### EXTRACTED RECORDS:
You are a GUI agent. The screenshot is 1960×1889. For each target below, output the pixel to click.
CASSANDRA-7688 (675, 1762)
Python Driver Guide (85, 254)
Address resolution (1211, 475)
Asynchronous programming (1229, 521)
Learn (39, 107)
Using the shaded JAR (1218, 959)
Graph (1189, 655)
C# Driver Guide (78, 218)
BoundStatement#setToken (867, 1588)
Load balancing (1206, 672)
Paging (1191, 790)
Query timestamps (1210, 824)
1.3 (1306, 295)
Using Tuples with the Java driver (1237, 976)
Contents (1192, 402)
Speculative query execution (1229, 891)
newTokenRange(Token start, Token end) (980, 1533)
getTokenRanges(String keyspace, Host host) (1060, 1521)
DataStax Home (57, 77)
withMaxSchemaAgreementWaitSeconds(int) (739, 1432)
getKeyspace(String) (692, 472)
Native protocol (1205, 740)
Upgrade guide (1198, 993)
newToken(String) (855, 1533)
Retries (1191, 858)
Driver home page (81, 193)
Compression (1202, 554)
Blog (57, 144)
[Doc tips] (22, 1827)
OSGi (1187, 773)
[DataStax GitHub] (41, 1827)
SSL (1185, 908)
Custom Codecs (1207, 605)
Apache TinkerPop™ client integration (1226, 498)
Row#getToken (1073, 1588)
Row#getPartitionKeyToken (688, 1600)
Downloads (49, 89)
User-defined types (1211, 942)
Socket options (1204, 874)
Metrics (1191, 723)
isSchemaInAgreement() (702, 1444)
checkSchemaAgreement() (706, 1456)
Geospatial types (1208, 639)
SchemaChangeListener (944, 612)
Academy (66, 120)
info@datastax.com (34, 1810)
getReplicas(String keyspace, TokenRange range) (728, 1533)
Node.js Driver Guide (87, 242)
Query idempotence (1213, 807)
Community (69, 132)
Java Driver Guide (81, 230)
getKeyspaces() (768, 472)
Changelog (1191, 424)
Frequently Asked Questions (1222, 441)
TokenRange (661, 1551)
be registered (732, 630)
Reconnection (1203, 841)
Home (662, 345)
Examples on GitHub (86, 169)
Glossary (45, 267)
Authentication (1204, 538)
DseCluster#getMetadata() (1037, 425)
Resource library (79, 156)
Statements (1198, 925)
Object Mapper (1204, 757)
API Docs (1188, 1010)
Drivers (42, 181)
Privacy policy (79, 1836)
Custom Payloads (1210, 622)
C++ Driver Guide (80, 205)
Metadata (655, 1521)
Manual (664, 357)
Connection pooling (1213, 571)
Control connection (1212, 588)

### WHAT THIS TASK INVOLVES:
The records above need to be written out again. Keep them exact.

### RESPONSE FOR THIS EXERCISE:
You are a GUI agent. The screenshot is 1960×1889. For each target below, output the pixel to click.
CASSANDRA-7688 (675, 1762)
Python Driver Guide (85, 254)
Address resolution (1211, 475)
Asynchronous programming (1229, 521)
Learn (39, 107)
Using the shaded JAR (1218, 959)
Graph (1189, 655)
C# Driver Guide (78, 218)
BoundStatement#setToken (867, 1588)
Load balancing (1206, 672)
Paging (1191, 790)
Query timestamps (1210, 824)
1.3 (1306, 295)
Using Tuples with the Java driver (1237, 976)
Contents (1192, 402)
Speculative query execution (1229, 891)
newTokenRange(Token start, Token end) (980, 1533)
getTokenRanges(String keyspace, Host host) (1060, 1521)
DataStax Home (57, 77)
withMaxSchemaAgreementWaitSeconds(int) (739, 1432)
getKeyspace(String) (692, 472)
Native protocol (1205, 740)
Upgrade guide (1198, 993)
newToken(String) (855, 1533)
Retries (1191, 858)
Driver home page (81, 193)
Compression (1202, 554)
Blog (57, 144)
[Doc tips] (22, 1827)
OSGi (1187, 773)
[DataStax GitHub] (41, 1827)
SSL (1185, 908)
Custom Codecs (1207, 605)
Apache TinkerPop™ client integration (1226, 498)
Row#getToken (1073, 1588)
Row#getPartitionKeyToken (688, 1600)
Downloads (49, 89)
User-defined types (1211, 942)
Socket options (1204, 874)
Metrics (1191, 723)
isSchemaInAgreement() (702, 1444)
checkSchemaAgreement() (706, 1456)
Geospatial types (1208, 639)
SchemaChangeListener (944, 612)
Academy (66, 120)
info@datastax.com (34, 1810)
getReplicas(String keyspace, TokenRange range) (728, 1533)
Node.js Driver Guide (87, 242)
Query idempotence (1213, 807)
Community (69, 132)
Java Driver Guide (81, 230)
getKeyspaces() (768, 472)
Changelog (1191, 424)
Frequently Asked Questions (1222, 441)
TokenRange (661, 1551)
be registered (732, 630)
Reconnection (1203, 841)
Home (662, 345)
Examples on GitHub (86, 169)
Glossary (45, 267)
Authentication (1204, 538)
DseCluster#getMetadata() (1037, 425)
Resource library (79, 156)
Statements (1198, 925)
Object Mapper (1204, 757)
API Docs (1188, 1010)
Drivers (42, 181)
Privacy policy (79, 1836)
Custom Payloads (1210, 622)
C++ Driver Guide (80, 205)
Metadata (655, 1521)
Manual (664, 357)
Connection pooling (1213, 571)
Control connection (1212, 588)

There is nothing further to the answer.